Pour la jurisprudence (arrêt n° 10-14702 rendu par la chambre sociale de la Cour de Cassation le 3 novembre 2011), le changement d'horaires ne doit pas non plus constituer une atteinte excessive au droit du salarié au respect de sa vie personnelle et familiale ou à son droit au repos. Dans le cas contraire, le salarié pourra légitimement refuser la modification des heures. Dans le même sens, l'accord du salarié sera nécessaire dès lors que le changement d'horaires emporte une modification du contrat de travail. Ce dernier est en effet un contrat comme les autres : il ne peut donc être modifié qu'avec l'accord des deux parties. Pour les juges (arrêt n° 21-10147 rendu par la chambre sociale de la Cour de Cassation le 16 mars 2022), le passage d'un horaire continu à un horaire discontinu entraîne par exemple une modification du contrat de travail que le salarié est en droit de refuser. Il en est de même du passage d'un horaire de jour à un horaire de nuit, selon une jurisprudence constante. Toujours selon la jurisprudence, de nouveaux horaires de travail privant une salariée de repos le dimanche et entraînant le passage d'un horaire fixe à un horaire variable par cycle constituent une modification du contrat de travail (arrêt n° 22-12994 rendu par la chambre sociale de la Cour de Cassation le 5 juillet 2023).

Que se passe-t-il en cas de refus du salarié de modifier ses horaires ?

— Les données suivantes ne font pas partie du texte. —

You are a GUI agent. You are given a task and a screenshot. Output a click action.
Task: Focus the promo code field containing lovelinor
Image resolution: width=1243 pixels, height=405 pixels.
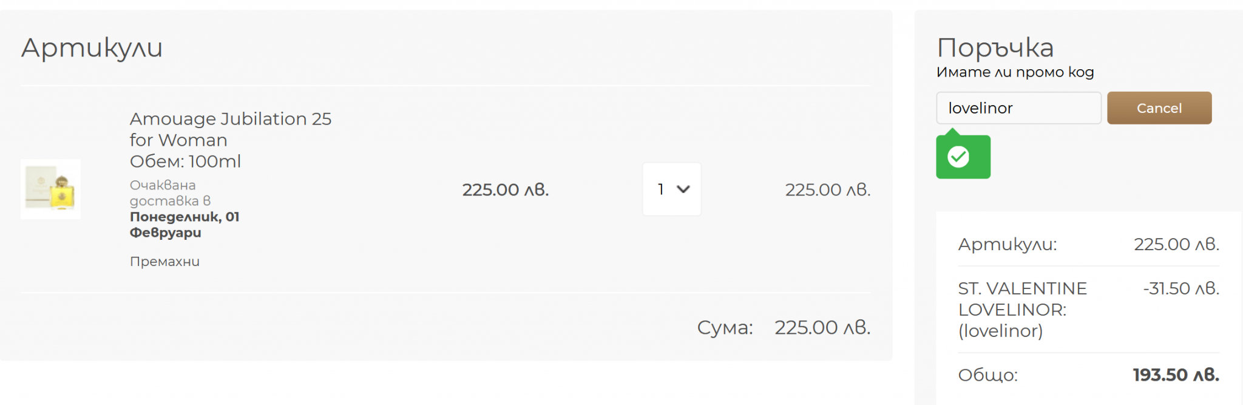(x=1018, y=108)
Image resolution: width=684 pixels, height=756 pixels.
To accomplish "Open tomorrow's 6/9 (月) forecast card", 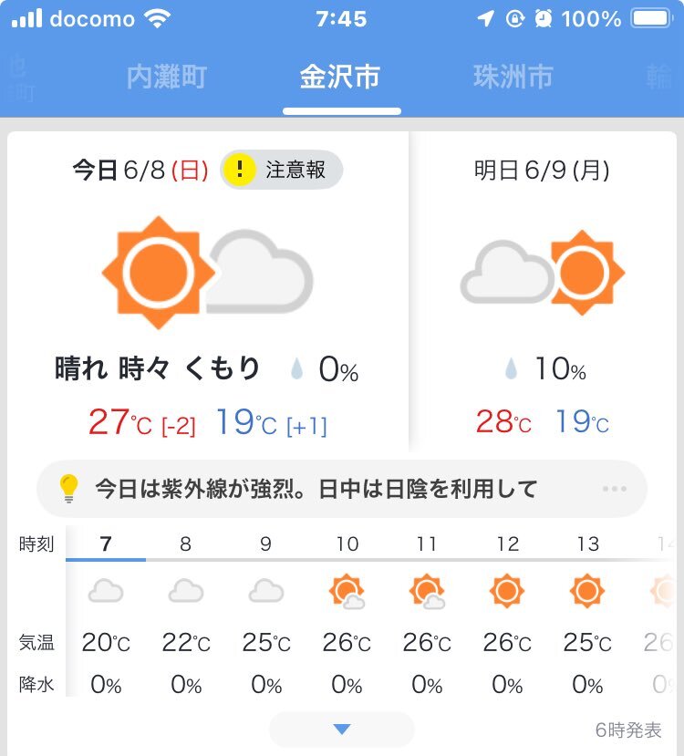I will click(x=543, y=292).
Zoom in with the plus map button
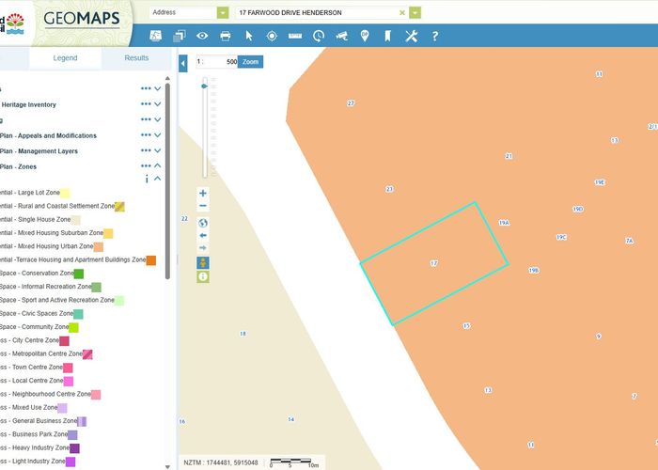658x470 pixels. [x=203, y=194]
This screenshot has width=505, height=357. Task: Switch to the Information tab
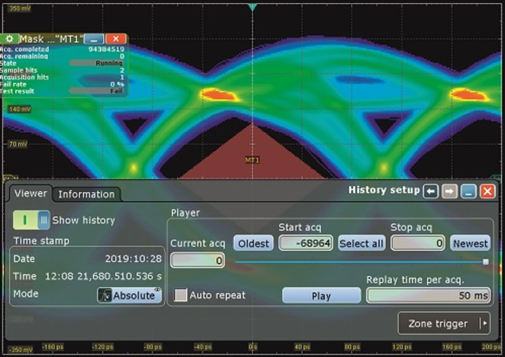click(x=86, y=194)
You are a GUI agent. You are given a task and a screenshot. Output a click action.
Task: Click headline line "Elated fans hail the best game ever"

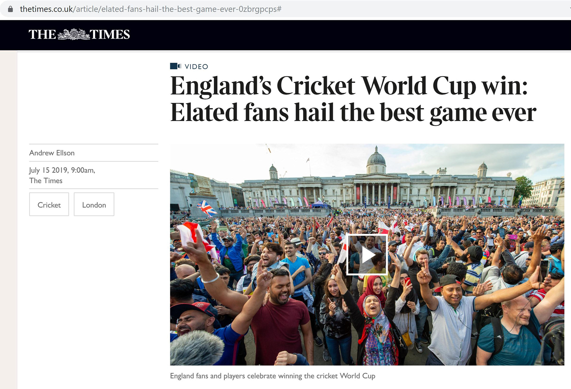click(353, 113)
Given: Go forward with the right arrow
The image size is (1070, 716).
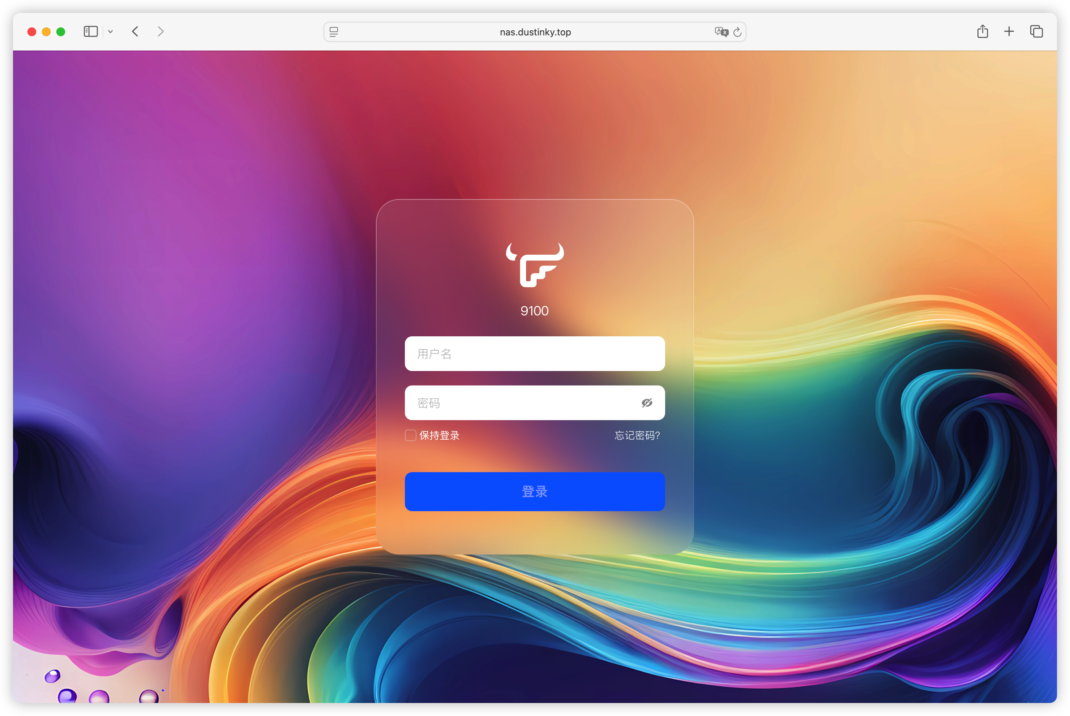Looking at the screenshot, I should (160, 32).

Si la modification des horaires ne nécessite pas l'accord du salarié mais que celui-ci refuse quand même ce changement, l'employeur peut en principe le licencier pour faute grave, sans indemnité. Mais cette règle générale doit toutefois être nuancée. En cas de litige, les juges vérifieront tout d'abord que l'employeur n'abuse pas de son pouvoir de direction et que les changements imposés reposent sur un motif sérieux. Les tribunaux sanctionneraient vraisemblablement un employeur qui demanderait à un salarié de venir travailler le samedi sans raison valable, uniquement dans l'espoir qu'un refus de sa part lui permettrait de s'en "débarrasser" à bon compte...

Autre principe pouvant être nuancé par les tribunaux : celui de la faute grave en cas de refus de changement d'horaires. La chambre sociale de la Cour de Cassation (arrêt n° 96-41414 rendu le 4 juin 1998) avait admis que le refus d'un salarié d'accepter une modification de ses conditions de travail ne constituait pas nécessairement une faute grave. C'est donc aux juges de contrôler, au cas par cas, la qualification de la faute en prenant notamment en compte la personnalité du salarié (présence d'enfants en bas âge, ancienneté, etc.). S'ils considèrent que le refus est assimilable à une faute légère, le salarié pourra percevoir son indemnité de licenciement.

En revanche, si la modification des horaires nécessite l'accord du salarié et que ce dernier la refuse, l'employeur n'a qu'une alternative : soit il abandonne son projet, soit il engage une procédure de licenciement en bonne et due forme en payant toutes les indemnités dues au salarié. Et en cas de conflit, il devra justifier, devant les tribunaux, que la modification étant indispensable à la bonne marche de l'entreprise, faute de quoi le licenciement sera jugé sans cause réelle et sérieuse et le salarié pourra obtenir des dommages-intérêts.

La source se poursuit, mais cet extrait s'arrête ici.